Hamburg — This morning, AMD’s long comeback from trampled HPC also-ran – a comeback that began in 2017 when company executives told skeptical press and industry analysts to expect price/performance chip superiority over Intel – reached a high point (not to say an end point) with the news that the U.S. Department of Energy’s Frontier supercomputer, an HPE-Cray EX system powered by AMD CPUs and GPUs, has not only been named the world’s most powerful supercomputer, it also is the first system to exceed the exascale (1018 calculations/second) milestone.

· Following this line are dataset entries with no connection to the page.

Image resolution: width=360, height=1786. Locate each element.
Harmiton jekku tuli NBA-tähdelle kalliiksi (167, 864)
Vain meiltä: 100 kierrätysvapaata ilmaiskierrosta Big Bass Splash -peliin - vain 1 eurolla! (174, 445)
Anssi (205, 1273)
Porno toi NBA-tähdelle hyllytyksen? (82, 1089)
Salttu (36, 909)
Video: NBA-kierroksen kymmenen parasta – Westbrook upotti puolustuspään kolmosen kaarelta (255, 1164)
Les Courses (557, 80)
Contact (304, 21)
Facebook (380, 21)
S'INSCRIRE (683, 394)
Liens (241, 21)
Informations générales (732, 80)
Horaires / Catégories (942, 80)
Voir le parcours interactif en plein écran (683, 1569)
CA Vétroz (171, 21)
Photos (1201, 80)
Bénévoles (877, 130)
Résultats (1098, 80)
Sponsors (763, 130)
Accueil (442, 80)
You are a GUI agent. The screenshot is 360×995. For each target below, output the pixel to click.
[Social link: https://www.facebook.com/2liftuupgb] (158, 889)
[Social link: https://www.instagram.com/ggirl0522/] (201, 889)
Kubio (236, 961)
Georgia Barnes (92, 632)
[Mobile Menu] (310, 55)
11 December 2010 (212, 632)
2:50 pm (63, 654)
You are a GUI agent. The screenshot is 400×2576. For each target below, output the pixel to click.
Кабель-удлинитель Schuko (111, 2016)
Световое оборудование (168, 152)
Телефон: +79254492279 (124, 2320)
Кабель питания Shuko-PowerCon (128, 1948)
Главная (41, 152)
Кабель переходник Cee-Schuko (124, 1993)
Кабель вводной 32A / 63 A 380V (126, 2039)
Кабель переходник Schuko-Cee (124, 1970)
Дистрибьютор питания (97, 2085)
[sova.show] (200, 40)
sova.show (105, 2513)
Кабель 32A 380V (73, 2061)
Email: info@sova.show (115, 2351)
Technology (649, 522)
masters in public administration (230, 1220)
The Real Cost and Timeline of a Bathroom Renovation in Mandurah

This may not come as a surprise to many in the HPC community because the Frontier news, under embargo until 9 am CET today from the TOP500 organization that maintains a list of the world’s most powerful HPC systems, has been leaked through various sources for several days.
On Saturday, a post ran on a Reddit site Deep AMD related technology and stock discussions: “Frontier, powered by AMD Epyc CPU and Instinct GPU is the new #1 on TOP500,” including “AMD Epyc now powers 94 of TOP500 machines, up from 73 in 2021-Nov list or 49 in 2021-Jun list, AMD Instinct MI250X (GPU) powers 7 machines including #1 Frontier, #3 Lumi and #10 Adastra, Yes, all 3 new (first time ranked) TOP10 machines are powered by AMD Epyc and Instinct, AMD Epyc powers 20 of the 39 new machines,” and on the comments go on.
The Frontier Test & Development system was named the top system on the Green500 list. It’s an AMD rout.
The announcement from the TOP500, made today in Hamburg at the ISC 2022 conference, had been hot topic of speculation coming into this week. It was discussed last week on insideHPC’s panel discussion “ISC 2022: HPC Experts Share Thoughts on Making the Most of Next Week’s Conference,” including a comment from HPC industry analyst Addison Snell of Intersect360 that if information on Frontier performance had not been submitted to TOP500 in time for the new list that could be an indication that the system was running into delays.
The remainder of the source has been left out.